■ **Task statement**
Rewrite every one of the lines below, renaming "ECGI" to "Corporate Governance Institute" wherever it occurs and leaving all other text unchanged.

■ **Exercise materials**
■ ■ ■

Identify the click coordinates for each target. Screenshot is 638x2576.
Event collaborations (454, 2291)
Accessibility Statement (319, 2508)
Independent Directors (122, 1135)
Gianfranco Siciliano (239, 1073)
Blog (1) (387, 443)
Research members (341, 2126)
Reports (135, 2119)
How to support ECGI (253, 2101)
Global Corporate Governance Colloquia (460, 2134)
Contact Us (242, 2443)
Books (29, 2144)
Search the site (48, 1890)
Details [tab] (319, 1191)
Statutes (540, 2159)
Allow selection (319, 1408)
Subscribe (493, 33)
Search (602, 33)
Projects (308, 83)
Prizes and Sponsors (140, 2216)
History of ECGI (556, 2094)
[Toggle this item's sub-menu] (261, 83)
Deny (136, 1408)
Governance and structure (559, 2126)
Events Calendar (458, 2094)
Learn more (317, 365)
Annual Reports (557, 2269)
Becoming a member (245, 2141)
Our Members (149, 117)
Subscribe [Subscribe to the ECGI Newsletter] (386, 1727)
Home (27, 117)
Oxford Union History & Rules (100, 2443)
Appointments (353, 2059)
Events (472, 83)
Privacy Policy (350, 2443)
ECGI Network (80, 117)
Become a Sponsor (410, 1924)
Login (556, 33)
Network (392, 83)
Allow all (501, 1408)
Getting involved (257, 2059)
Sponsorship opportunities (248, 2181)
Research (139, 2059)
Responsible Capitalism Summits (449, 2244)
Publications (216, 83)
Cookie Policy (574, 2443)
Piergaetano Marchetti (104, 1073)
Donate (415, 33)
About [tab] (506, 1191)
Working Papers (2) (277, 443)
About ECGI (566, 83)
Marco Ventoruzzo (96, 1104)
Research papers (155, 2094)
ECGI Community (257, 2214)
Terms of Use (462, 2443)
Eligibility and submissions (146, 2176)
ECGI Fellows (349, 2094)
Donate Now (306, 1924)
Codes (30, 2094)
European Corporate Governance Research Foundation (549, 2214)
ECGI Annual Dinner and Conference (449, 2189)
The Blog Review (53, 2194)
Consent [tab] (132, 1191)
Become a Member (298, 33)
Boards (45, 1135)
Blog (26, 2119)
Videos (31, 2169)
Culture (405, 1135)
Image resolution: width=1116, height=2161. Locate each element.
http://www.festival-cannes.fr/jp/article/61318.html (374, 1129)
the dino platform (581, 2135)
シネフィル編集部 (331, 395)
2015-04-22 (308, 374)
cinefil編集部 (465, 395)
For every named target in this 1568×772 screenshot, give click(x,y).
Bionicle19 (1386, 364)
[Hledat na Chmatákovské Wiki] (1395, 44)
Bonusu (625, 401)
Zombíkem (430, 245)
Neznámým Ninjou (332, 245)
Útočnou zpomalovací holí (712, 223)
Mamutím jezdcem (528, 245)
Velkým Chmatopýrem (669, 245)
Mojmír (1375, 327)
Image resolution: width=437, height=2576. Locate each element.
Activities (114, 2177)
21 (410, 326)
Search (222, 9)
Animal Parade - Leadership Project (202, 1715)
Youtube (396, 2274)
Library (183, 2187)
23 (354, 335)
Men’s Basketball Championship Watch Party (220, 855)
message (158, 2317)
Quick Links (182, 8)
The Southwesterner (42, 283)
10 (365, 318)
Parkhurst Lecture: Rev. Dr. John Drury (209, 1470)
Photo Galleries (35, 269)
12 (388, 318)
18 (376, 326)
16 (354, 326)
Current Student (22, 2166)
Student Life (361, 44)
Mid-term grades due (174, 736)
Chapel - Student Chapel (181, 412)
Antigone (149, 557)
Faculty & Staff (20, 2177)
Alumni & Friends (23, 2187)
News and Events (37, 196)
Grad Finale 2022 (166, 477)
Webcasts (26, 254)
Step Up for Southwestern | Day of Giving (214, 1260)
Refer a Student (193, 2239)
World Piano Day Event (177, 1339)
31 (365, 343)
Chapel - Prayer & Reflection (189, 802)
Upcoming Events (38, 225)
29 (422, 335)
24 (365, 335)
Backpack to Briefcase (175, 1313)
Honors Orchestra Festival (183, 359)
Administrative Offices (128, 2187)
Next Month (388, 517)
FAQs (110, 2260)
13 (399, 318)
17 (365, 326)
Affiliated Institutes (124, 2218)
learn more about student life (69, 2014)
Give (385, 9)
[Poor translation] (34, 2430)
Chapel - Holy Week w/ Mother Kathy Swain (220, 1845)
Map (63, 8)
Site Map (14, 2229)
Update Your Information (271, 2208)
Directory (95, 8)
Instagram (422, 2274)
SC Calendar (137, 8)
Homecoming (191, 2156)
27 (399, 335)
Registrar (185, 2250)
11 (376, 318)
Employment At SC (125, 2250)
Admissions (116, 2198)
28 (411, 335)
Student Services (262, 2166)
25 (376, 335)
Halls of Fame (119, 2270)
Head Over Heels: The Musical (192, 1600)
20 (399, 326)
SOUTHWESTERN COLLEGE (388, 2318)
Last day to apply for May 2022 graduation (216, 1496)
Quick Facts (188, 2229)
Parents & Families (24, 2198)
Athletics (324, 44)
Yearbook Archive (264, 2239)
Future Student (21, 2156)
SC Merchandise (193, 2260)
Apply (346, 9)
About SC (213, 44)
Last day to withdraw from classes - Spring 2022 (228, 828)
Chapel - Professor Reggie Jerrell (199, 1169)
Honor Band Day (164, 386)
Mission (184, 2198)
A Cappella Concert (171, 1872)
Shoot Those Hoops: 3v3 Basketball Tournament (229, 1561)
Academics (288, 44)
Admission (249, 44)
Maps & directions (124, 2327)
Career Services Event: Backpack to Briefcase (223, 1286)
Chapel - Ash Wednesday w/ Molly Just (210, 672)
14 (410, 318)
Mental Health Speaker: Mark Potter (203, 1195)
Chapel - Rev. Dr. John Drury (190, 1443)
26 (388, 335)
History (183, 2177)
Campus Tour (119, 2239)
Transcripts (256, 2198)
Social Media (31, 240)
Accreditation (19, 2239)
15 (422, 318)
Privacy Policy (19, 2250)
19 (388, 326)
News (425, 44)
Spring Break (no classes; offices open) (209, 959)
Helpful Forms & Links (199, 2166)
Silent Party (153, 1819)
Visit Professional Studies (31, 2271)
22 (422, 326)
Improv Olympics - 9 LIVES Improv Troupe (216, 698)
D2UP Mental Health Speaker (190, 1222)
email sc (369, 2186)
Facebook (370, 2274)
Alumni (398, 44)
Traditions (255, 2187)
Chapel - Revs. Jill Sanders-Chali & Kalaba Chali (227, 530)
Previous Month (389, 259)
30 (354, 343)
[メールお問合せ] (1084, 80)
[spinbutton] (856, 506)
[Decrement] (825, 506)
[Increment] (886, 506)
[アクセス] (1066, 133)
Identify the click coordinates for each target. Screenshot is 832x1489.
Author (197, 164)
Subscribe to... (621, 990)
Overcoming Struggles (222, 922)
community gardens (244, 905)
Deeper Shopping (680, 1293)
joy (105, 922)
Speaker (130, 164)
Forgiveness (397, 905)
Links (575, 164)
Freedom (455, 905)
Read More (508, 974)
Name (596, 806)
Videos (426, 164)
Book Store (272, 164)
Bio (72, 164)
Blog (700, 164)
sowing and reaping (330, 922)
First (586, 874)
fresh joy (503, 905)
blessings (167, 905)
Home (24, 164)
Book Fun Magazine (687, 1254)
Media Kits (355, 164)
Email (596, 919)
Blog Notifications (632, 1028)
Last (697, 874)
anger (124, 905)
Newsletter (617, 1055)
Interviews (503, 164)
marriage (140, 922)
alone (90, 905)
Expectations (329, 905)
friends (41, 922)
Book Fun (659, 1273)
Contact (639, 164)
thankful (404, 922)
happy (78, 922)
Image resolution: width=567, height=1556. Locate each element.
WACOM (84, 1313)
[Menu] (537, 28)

■ ■ ■

■ **Result for this exercise**
Identify the click coordinates for each target. Screenshot is 638x2576.
Event collaborations (454, 2291)
Accessibility Statement (319, 2508)
Independent Directors (122, 1135)
Gianfranco Siciliano (239, 1073)
Blog (1) (387, 443)
Research members (341, 2126)
Reports (135, 2119)
How to support Corporate Governance Institute (253, 2101)
Global Corporate Governance Colloquia (460, 2134)
Contact Us (242, 2443)
Books (29, 2144)
Search the site (48, 1890)
Details [tab] (319, 1191)
Statutes (540, 2159)
Allow selection (319, 1408)
Subscribe (493, 33)
Search (602, 33)
Projects (308, 83)
Prizes and Sponsors (140, 2216)
History of Corporate Governance Institute (556, 2094)
[Toggle this item's sub-menu] (261, 83)
Deny (136, 1408)
Governance and structure (559, 2126)
Events Calendar (458, 2094)
Learn more (317, 365)
Annual Reports (557, 2269)
Becoming a member (245, 2141)
Our Members (149, 117)
Subscribe [Subscribe to the Corporate Governance Institute Newsletter] (386, 1727)
Home (27, 117)
Oxford Union History & Rules (100, 2443)
Appointments (353, 2059)
Events (472, 83)
Privacy Policy (350, 2443)
Corporate Governance Institute Network (80, 117)
Become a Sponsor (410, 1924)
Login (556, 33)
Network (392, 83)
Allow all (501, 1408)
Getting involved (257, 2059)
Sponsorship opportunities (248, 2181)
Research (139, 2059)
Responsible Capitalism Summits (449, 2244)
Publications (216, 83)
Cookie Policy (574, 2443)
Piergaetano Marchetti (104, 1073)
Donate (415, 33)
About [tab] (506, 1191)
Working Papers (2) (277, 443)
About Corporate Governance Institute (566, 83)
Marco Ventoruzzo (96, 1104)
Research papers (155, 2094)
Corporate Governance Institute Community (257, 2214)
Terms of Use (462, 2443)
Eligibility and submissions (146, 2176)
Corporate Governance Institute Fellows (349, 2094)
Donate Now (306, 1924)
Codes (30, 2094)
European Corporate Governance Research Foundation (549, 2214)
Corporate Governance Institute Annual Dinner and Conference (449, 2189)
The Blog Review (53, 2194)
Consent [tab] (132, 1191)
Become a Member (298, 33)
Boards (45, 1135)
Blog (26, 2119)
Videos (31, 2169)
Culture (405, 1135)
Image resolution: width=1116, height=2161. Locate each element.
http://www.festival-cannes.fr/jp/article/61318.html (374, 1129)
the dino platform (581, 2135)
シネフィル編集部 (331, 395)
2015-04-22 (308, 374)
cinefil編集部 (465, 395)
For every named target in this 1568×772 screenshot, give click(x,y).
Bionicle19 (1386, 364)
[Hledat na Chmatákovské Wiki] (1395, 44)
Bonusu (625, 401)
Zombíkem (430, 245)
Neznámým Ninjou (332, 245)
Útočnou zpomalovací holí (712, 223)
Mamutím jezdcem (528, 245)
Velkým Chmatopýrem (669, 245)
Mojmír (1375, 327)
Image resolution: width=437, height=2576. Locate each element.
Activities (114, 2177)
21 (410, 326)
Search (222, 9)
Animal Parade - Leadership Project (202, 1715)
Youtube (396, 2274)
Library (183, 2187)
23 (354, 335)
Men’s Basketball Championship Watch Party (220, 855)
message (158, 2317)
Quick Links (182, 8)
The Southwesterner (42, 283)
10 (365, 318)
Parkhurst Lecture: Rev. Dr. John Drury (209, 1470)
Photo Galleries (35, 269)
12 (388, 318)
18 (376, 326)
16 (354, 326)
Current Student (22, 2166)
Student Life (361, 44)
Mid-term grades due (174, 736)
Chapel - Student Chapel (181, 412)
Antigone (149, 557)
Faculty & Staff (20, 2177)
Alumni & Friends (23, 2187)
News and Events (37, 196)
Grad Finale 2022 (166, 477)
Webcasts (26, 254)
Step Up for Southwestern | Day of Giving (214, 1260)
Refer a Student (193, 2239)
World Piano Day Event (177, 1339)
31 (365, 343)
Chapel - Prayer & Reflection (189, 802)
Upcoming Events (38, 225)
29 (422, 335)
24 (365, 335)
Backpack to Briefcase (175, 1313)
Honors Orchestra Festival (183, 359)
Administrative Offices (128, 2187)
Next Month (388, 517)
FAQs (110, 2260)
13 (399, 318)
17 (365, 326)
Affiliated Institutes (124, 2218)
learn more about student life (69, 2014)
Give (385, 9)
[Poor translation] (34, 2430)
Chapel - Holy Week w/ Mother Kathy Swain (220, 1845)
Map (63, 8)
Site Map (14, 2229)
Update Your Information (271, 2208)
Directory (95, 8)
Instagram (422, 2274)
SC Calendar (137, 8)
Homecoming (191, 2156)
27 (399, 335)
Registrar (185, 2250)
11 (376, 318)
Employment At SC (125, 2250)
Admissions (116, 2198)
28 (411, 335)
Student Services (262, 2166)
25 (376, 335)
Halls of Fame (119, 2270)
Head Over Heels: The Musical (192, 1600)
20 (399, 326)
SOUTHWESTERN COLLEGE (388, 2318)
Last day to apply for May 2022 graduation (216, 1496)
Quick Facts (188, 2229)
Parents & Families (24, 2198)
Athletics (324, 44)
Yearbook Archive (264, 2239)
Future Student (21, 2156)
SC Merchandise (193, 2260)
Apply (346, 9)
About SC (213, 44)
Last day to withdraw from classes - Spring 2022 (228, 828)
Chapel - Professor Reggie Jerrell (199, 1169)
Honor Band Day (164, 386)
Mission (184, 2198)
A Cappella Concert (171, 1872)
Shoot Those Hoops: 3v3 Basketball Tournament (229, 1561)
Academics (288, 44)
Admission (249, 44)
Maps & directions (124, 2327)
Career Services Event: Backpack to Briefcase (223, 1286)
Chapel - Ash Wednesday w/ Molly Just (210, 672)
14 (410, 318)
Mental Health Speaker: Mark Potter (203, 1195)
Chapel - Rev. Dr. John Drury (190, 1443)
26 (388, 335)
History (183, 2177)
Campus Tour (119, 2239)
Transcripts (256, 2198)
Social Media (31, 240)
Accreditation (19, 2239)
15 (422, 318)
Privacy Policy (19, 2250)
19 (388, 326)
News (425, 44)
Spring Break (no classes; offices open) (209, 959)
Helpful Forms & Links (199, 2166)
Silent Party (153, 1819)
Visit Professional Studies (31, 2271)
22 (422, 326)
Improv Olympics - 9 LIVES Improv Troupe (216, 698)
D2UP Mental Health Speaker (190, 1222)
email sc (369, 2186)
Facebook (370, 2274)
Alumni (398, 44)
Traditions (255, 2187)
Chapel - Revs. Jill Sanders-Chali & Kalaba Chali (227, 530)
Previous Month (389, 259)
30 (354, 343)
[メールお問合せ] (1084, 80)
[spinbutton] (856, 506)
[Decrement] (825, 506)
[Increment] (886, 506)
[アクセス] (1066, 133)
Identify the click coordinates for each target. Screenshot is 832x1489.
Author (197, 164)
Subscribe to... (621, 990)
Overcoming Struggles (222, 922)
community gardens (244, 905)
Deeper Shopping (680, 1293)
joy (105, 922)
Speaker (130, 164)
Forgiveness (397, 905)
Links (575, 164)
Freedom (455, 905)
Read More (508, 974)
Name (596, 806)
Videos (426, 164)
Book Store (272, 164)
Bio (72, 164)
Blog (700, 164)
sowing and reaping (330, 922)
First (586, 874)
fresh joy (503, 905)
blessings (167, 905)
Home (24, 164)
Book Fun Magazine (687, 1254)
Media Kits (355, 164)
Email (596, 919)
Blog Notifications (632, 1028)
Last (697, 874)
anger (124, 905)
Newsletter (617, 1055)
Interviews (503, 164)
marriage (140, 922)
alone (90, 905)
Expectations (329, 905)
friends (41, 922)
Book Fun (659, 1273)
Contact (639, 164)
thankful (404, 922)
happy (78, 922)
Image resolution: width=567, height=1556. Locate each element.
WACOM (84, 1313)
[Menu] (537, 28)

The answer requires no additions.